# in terms of power who had more Gandalf or Sauron: who would win?



## jubiKaL (Oct 18, 2005)

I got into a semi argument about this and i wanted to hear what more experienced loremasters had to say

i think it would be an semi even match 
-Gandalf was forbidden to confront Sauron directly by the Powers
-they were the same race Maiar
what do you think?


----------



## YayGollum (Oct 18, 2005)

I think that it depends on what point in time you happen to be writing about. If you are talking about the Lord Of The Rings type times, with no interference from minions or buddies or whatever, no Rings Of Power, just spiritual power and brains versus spiritual power and brains, then yes, it could look pretty even, but I would still go with Sauron.
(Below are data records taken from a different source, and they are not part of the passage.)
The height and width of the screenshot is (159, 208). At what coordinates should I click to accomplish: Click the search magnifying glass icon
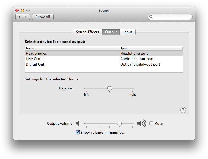pos(151,17)
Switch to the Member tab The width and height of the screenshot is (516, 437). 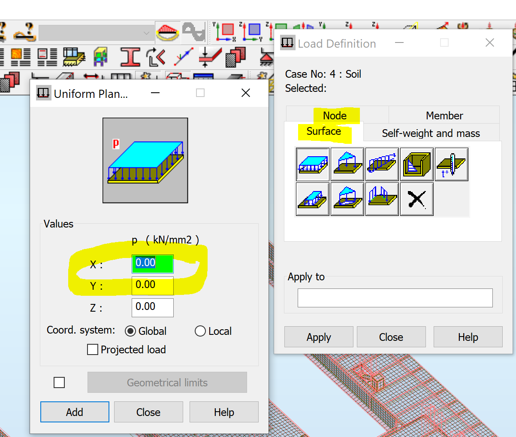[444, 115]
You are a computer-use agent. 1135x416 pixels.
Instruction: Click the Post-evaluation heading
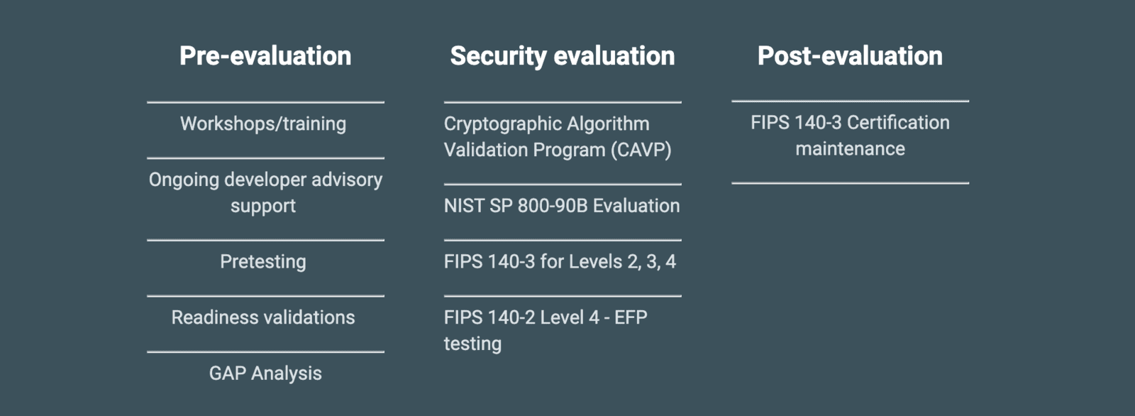pos(850,56)
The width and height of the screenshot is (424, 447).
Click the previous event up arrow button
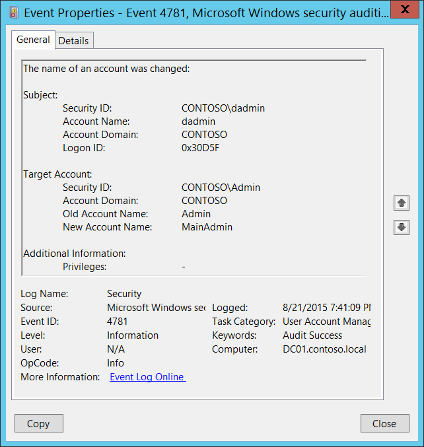(x=401, y=203)
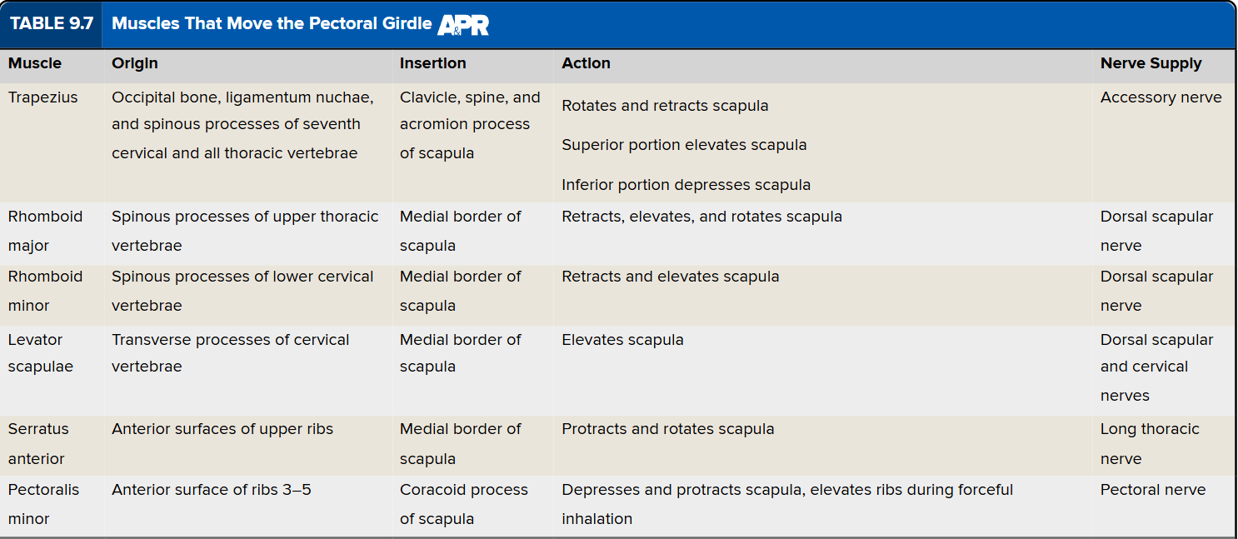Click the APR logo icon in table title
The width and height of the screenshot is (1238, 539).
[x=463, y=25]
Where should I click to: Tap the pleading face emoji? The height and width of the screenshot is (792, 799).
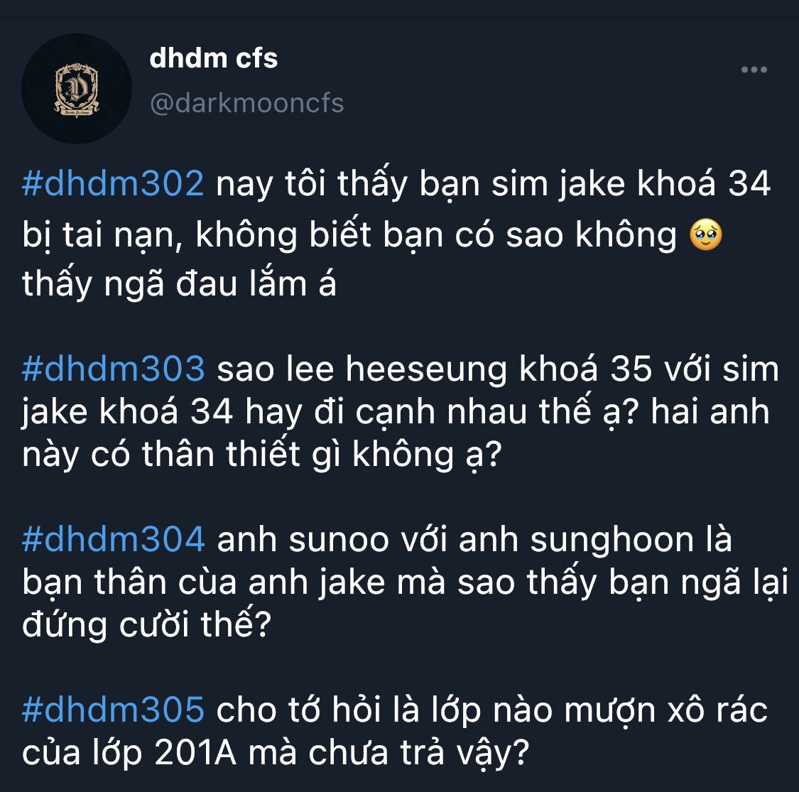point(705,235)
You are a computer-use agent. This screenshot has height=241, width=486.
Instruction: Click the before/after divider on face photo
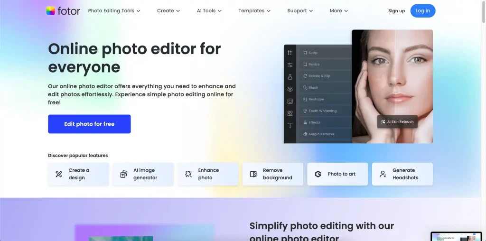(395, 85)
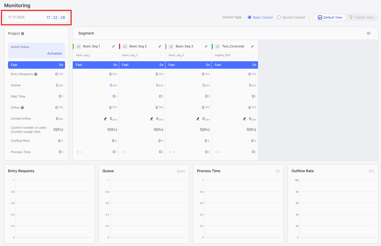Click the date and time display box
Image resolution: width=381 pixels, height=246 pixels.
point(37,17)
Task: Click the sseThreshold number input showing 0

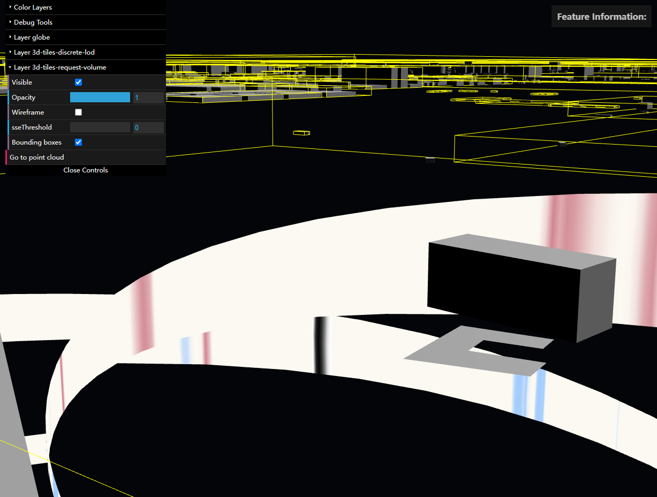Action: [x=148, y=127]
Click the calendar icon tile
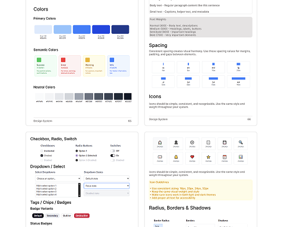Viewport: 284px width, 227px height. click(225, 159)
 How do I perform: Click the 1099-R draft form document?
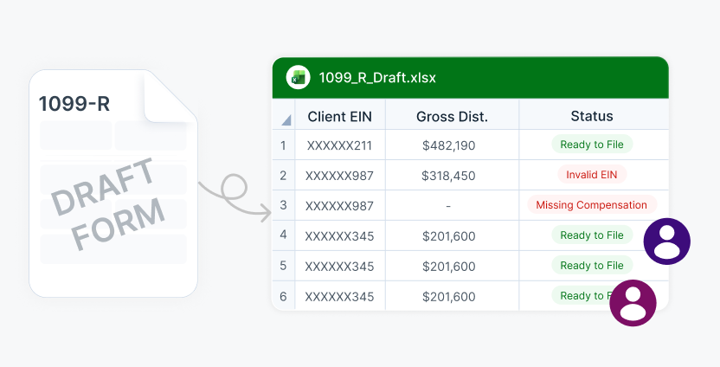point(113,184)
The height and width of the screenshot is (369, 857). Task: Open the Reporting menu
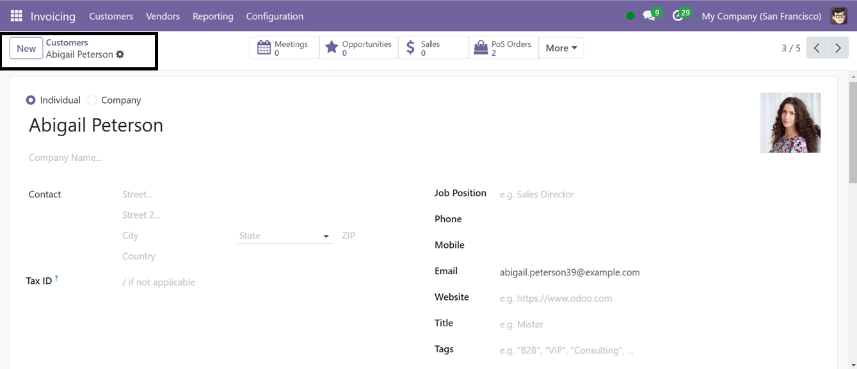[x=212, y=16]
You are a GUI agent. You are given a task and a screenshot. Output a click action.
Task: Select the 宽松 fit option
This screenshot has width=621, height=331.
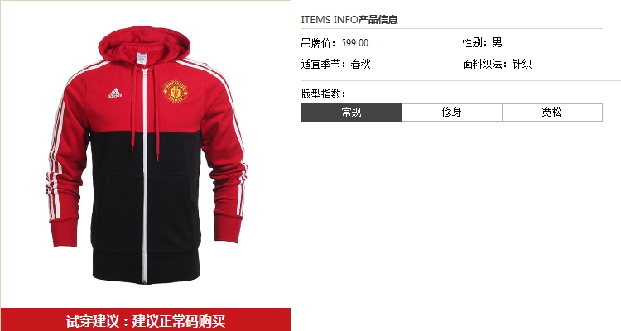(x=552, y=113)
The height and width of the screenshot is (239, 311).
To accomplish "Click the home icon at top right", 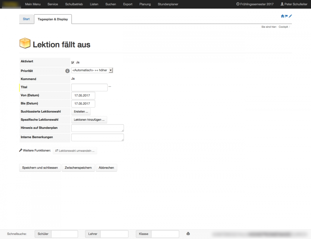I will [x=282, y=16].
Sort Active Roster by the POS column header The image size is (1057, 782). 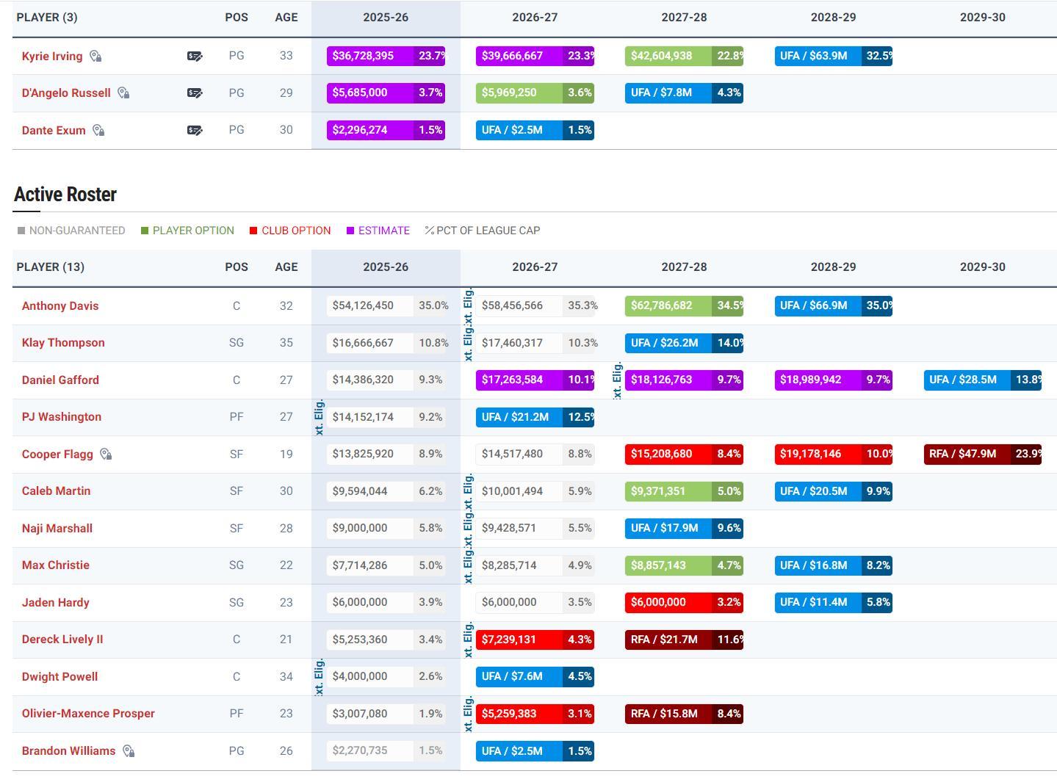point(237,267)
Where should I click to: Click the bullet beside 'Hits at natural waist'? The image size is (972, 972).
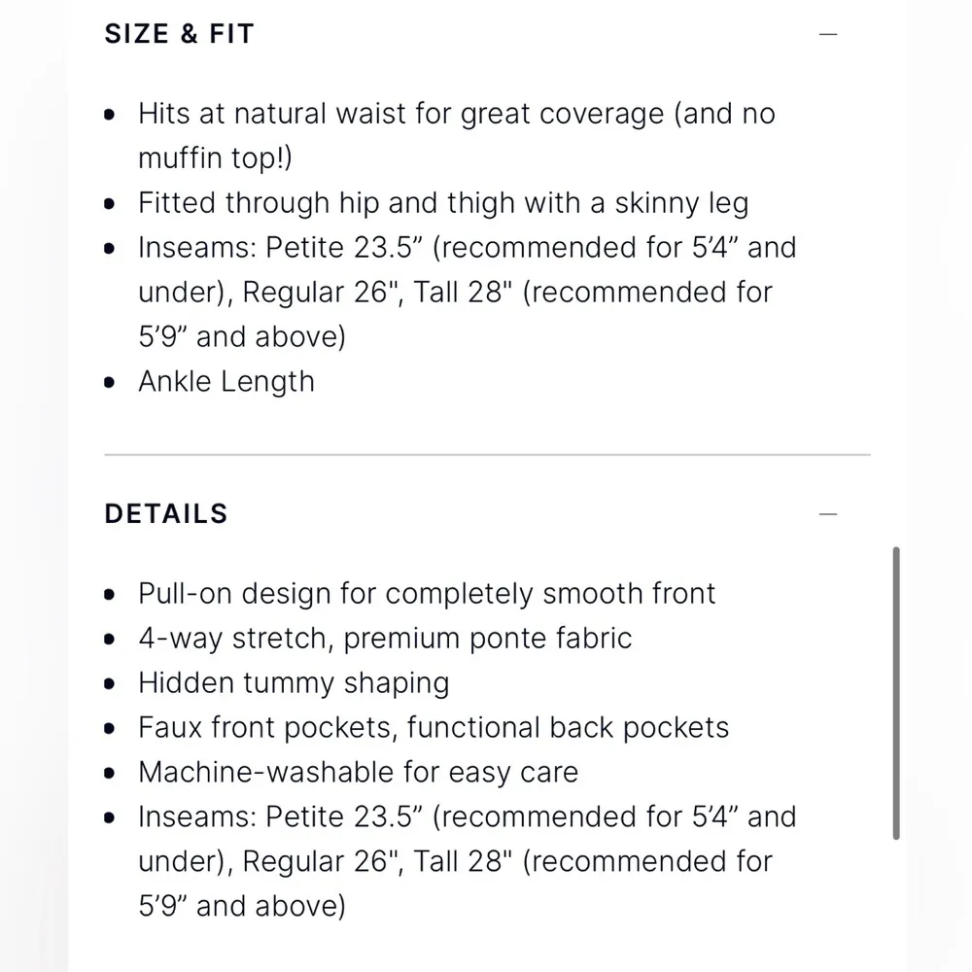click(x=109, y=115)
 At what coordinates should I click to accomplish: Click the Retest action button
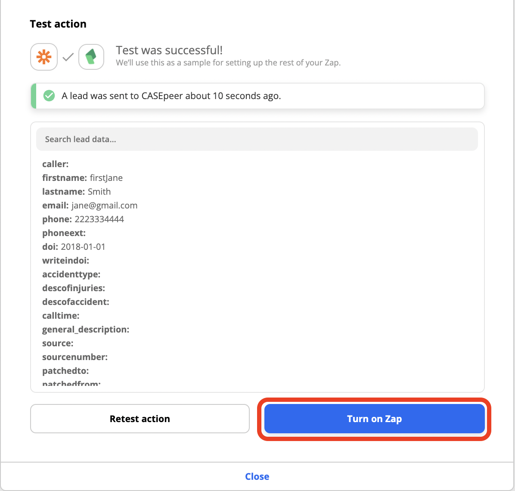(140, 419)

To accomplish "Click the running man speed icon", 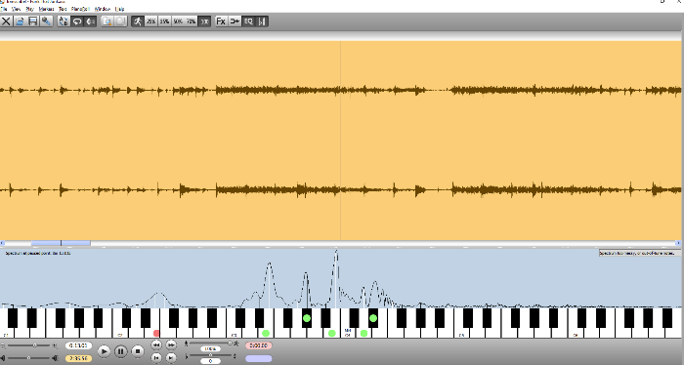I will pos(138,21).
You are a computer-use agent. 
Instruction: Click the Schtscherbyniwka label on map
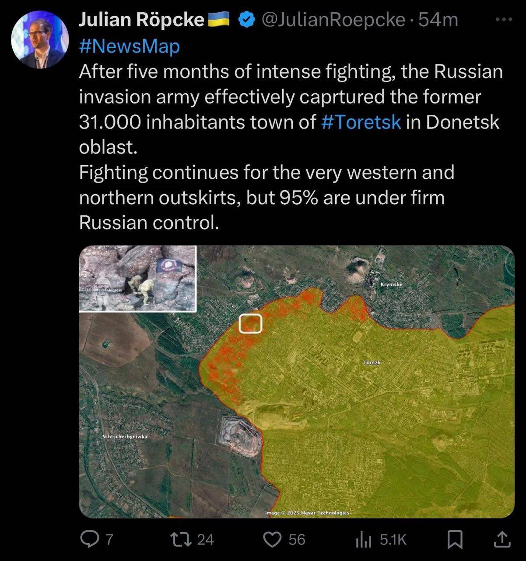click(x=125, y=437)
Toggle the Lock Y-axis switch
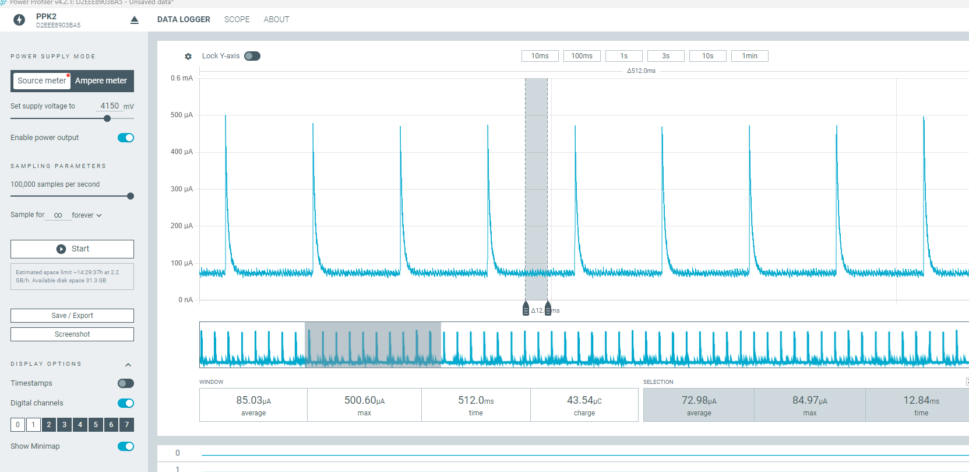Screen dimensions: 969x472 [252, 56]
Hm. But then, is not the evil torturer Gandalf mentioned among one of the most powerful of the Ainur types? Maybe he was just mentioned as one of the most notable. I don't remember. Sauron was way cooler, though. More knowledgeable of fighting, too. If you are speaking of them at full power, though, Sauron would merely have to sneeze at the evil torturer Gandalf to destroy the dude. sorry about that.


----------



## Barliman Butterbur (Oct 19, 2005)

jubiKaL said:


> -Gandalf was forbidden to confront Sauron directly by the Powers
> -they were the same race Maiar
> what do you think?



All things being equal, I think Sauron would have won: 

"I have spoken words of hope. But only of hope. Hope is not victory. War is upon us and all our friends, a war in which only the use of the Ring could give us surety of victory. It fills me with great sorrow and great fear: for much shall be destroyed and all may be lost. I am Gandalf, Gandalf the White, _*but Black is mightier still."* —The Two Towers, Ch. 5: The White Rider_

Barley


----------



## Noldor_returned (Oct 19, 2005)

Sauron had more power. As you pointed out, Gandalf was forbidden to openly challenge Sauron, but some of his other battles give evidence. Saruman joined sides with Sauron, as he expected to lose. In the first face-off between Saruman and Gandalf, Saruman won. When Gandalf returned as the White Wizard, he was more powerful, but could still not have beaten Sauron. Remember, if Sauron had gotten his ring back he would have been undefeatable.
In concern of the point that you made saying they are both maiar, the *5 *Istari were sent back to challenge the might of Sauron. Even though Gandalf was the greatest of the Istari, the fact that there were supposed to be 5 of them against 1 suggests that Sauron is stronger.
I think the question should really be who would last longer in a fight between them? Unless Sauron's ring was destroyed, Gandalf would never have a chance because the only way Sauron could perish is if the ring was destroyed. As I said earlier, you have to take into account Gandalf's other battles. In his fight against the Balrog, Gandalf was defeated by a Maiar with considerably less strength. During the events of the Hobbit, the White Council drove Sauron out of Mirkwood, but his evil remained. Although the White Council was possibly the strongest organisation in Middle-Earth at the time, they still could not constrain Sauron.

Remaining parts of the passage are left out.